### Task prompt:
Convert every line of the rows below into a numbered list, skipping blank lines. Leave the pictures out of your answer.

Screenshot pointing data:
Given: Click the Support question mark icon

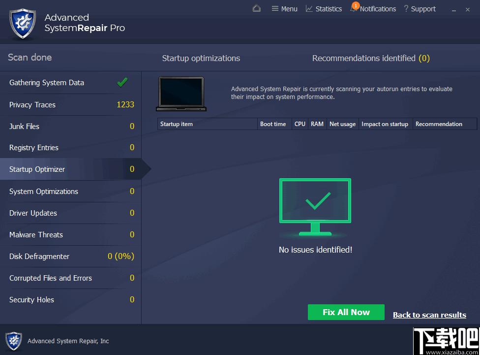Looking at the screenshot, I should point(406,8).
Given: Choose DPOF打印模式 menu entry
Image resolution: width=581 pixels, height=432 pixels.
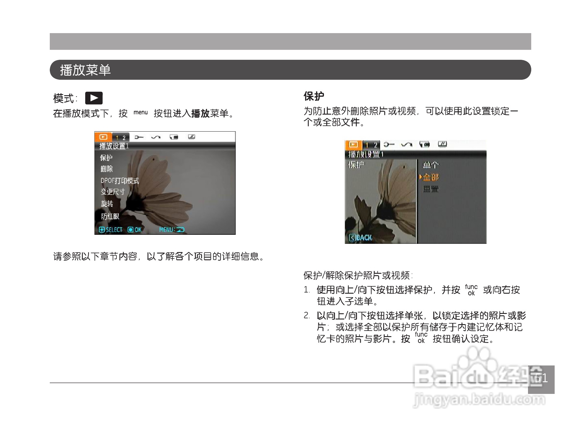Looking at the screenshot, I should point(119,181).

### Final result:
1. Given: Click the Support question mark icon
2. Looking at the screenshot, I should point(406,8).
3. Given: Choose DPOF打印模式 menu entry
4. Image resolution: width=581 pixels, height=432 pixels.
5. Looking at the screenshot, I should point(119,181).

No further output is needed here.